I search for my keys in my bag, but I can’t find them so I ring the bell. I wait a while, then the cold nudges my impatience and I ring it again. Paul opens the door. He doesn’t say anything and we both just stand there as though I’m waiting to be invited into my own home. It’s cold so I step inside, pushing past him without meaning to.

‘You’re home late,’ he says, closing the front door behind me.

‘Yes, Christmas party. How’s your mum?’ I ask.

‘Mum? Yes, she’s fine. I think we need to talk.’

He knows.

‘OK. Talk.’ I force myself to look up and face him.

‘There’s something I need to tell you. Maybe it’s better if we sit down.’

He doesn’t know but it doesn’t matter. I’m too late.

‘I might get a drink first, do you want one?’ I ask.

He shakes his head and I retreat to the kitchen. I take a bottle of red, doesn’t matter which one. I hesitate as I reach for a glass, then I overrule my apprehension, one glass can’t do any harm. It’s all been for nothing anyway. He wants to tell me that it’s over, all that’s left to do is listen. It doesn’t even matter what I have or haven’t done, he’s already decided for both of us.
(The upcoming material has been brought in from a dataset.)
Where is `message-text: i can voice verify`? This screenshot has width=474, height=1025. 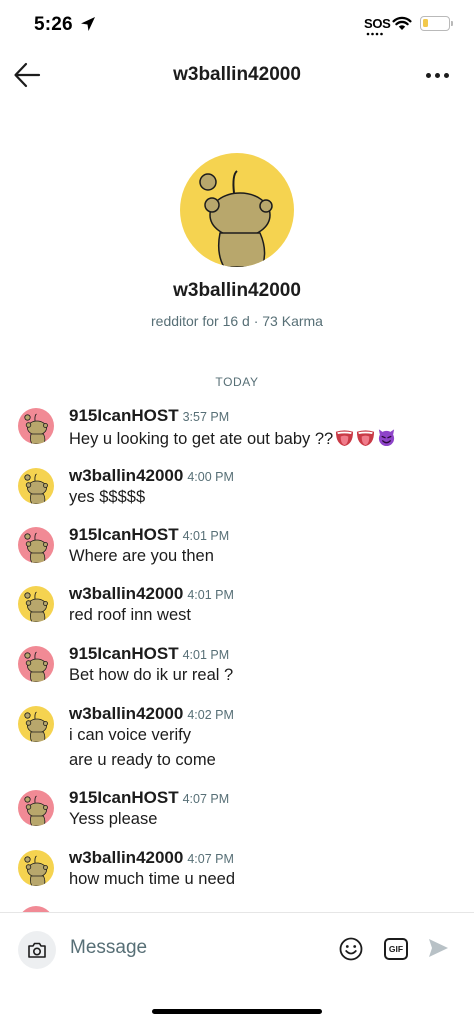 message-text: i can voice verify is located at coordinates (130, 736).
I find the bottle opener and hold on to it, trying to steady my hands as I start to twist down into the cork, tearing it from the inside out. As my wrist turns, the irony snakes up around my arm, across my shoulder to my throat, strangling me so that the words can’t get out and the air can’t get in. Her name screams itself over and over inside my head. I need Claire. I need her so badly right now and I hate her at the same time. I thought today was a victory, but now it feels like I’ve been playing the wrong game. The sound of the cork being pulled from the bottle is less satisfying than normal. I hold it in my fingers for a second, from some angles it still looks perfect, you’d never know it was so damaged on the inside.

Paul is sitting on the sofa that is normally for guests. I pause for a moment, then sit down opposite him in the seat that is habitually mine. I feel dirty and damaged but he doesn’t seem to notice.

‘I’m not sure where to begin,’ he says. He looks nervous, childlike. I used to find it endearing, now I just wish he’d grow up, get on with it and spit it out. I don’t say anything, I won’t make this easy for him, regardless of where I have just come from or what I might have done.

‘I’ve been lying to you,’ he says. He still doesn’t look at me, just stares at a spot on the floor.